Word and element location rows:
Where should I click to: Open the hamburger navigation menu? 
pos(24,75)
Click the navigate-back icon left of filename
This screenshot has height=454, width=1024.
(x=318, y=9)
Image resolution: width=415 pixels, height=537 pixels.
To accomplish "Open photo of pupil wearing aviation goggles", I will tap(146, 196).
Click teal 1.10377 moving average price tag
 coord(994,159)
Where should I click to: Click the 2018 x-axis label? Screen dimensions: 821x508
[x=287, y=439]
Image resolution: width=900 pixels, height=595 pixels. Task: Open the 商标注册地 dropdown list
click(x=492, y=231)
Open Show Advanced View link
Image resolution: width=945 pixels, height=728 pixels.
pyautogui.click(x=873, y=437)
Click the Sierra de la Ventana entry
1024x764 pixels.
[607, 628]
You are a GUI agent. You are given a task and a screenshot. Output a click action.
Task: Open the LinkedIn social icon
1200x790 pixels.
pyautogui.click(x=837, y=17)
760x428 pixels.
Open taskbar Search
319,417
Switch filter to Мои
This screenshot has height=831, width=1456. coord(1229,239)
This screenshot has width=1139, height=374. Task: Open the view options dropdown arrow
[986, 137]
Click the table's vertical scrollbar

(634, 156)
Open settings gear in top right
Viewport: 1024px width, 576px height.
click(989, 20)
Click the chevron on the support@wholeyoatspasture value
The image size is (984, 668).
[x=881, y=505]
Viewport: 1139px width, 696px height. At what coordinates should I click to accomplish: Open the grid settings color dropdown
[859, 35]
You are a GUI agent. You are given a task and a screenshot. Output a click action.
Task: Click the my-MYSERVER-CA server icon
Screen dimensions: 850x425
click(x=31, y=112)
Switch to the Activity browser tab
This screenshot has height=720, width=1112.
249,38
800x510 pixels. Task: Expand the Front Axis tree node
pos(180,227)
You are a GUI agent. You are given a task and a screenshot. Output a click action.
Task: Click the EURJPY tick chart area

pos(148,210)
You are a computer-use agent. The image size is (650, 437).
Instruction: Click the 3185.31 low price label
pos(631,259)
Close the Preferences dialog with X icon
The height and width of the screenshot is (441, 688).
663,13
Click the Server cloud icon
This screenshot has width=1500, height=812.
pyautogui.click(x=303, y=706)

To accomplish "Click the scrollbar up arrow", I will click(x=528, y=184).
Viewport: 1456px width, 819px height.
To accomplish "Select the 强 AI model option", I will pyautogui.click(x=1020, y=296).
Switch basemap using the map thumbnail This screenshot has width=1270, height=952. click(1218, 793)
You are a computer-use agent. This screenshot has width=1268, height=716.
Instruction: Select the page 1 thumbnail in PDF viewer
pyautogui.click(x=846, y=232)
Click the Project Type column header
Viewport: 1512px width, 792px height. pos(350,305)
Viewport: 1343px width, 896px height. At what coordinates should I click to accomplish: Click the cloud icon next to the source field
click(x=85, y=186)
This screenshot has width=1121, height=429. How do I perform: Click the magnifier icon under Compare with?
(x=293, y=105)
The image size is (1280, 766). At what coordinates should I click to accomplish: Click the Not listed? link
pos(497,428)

* _Directions_
Reproduce the rows from the line containing "Switch filter to Мои" through the line containing "[x=881, y=505]", inclusive, swapping "dropdown arrow" for "expand arrow" and leaving everything else unchanged.

* _Response to this exercise_
Switch filter to Мои
This screenshot has height=831, width=1456. coord(1229,239)
This screenshot has width=1139, height=374. Task: Open the view options expand arrow
[986, 137]
Click the table's vertical scrollbar

(634, 156)
Open settings gear in top right
Viewport: 1024px width, 576px height.
click(989, 20)
Click the chevron on the support@wholeyoatspasture value
The image size is (984, 668).
[x=881, y=505]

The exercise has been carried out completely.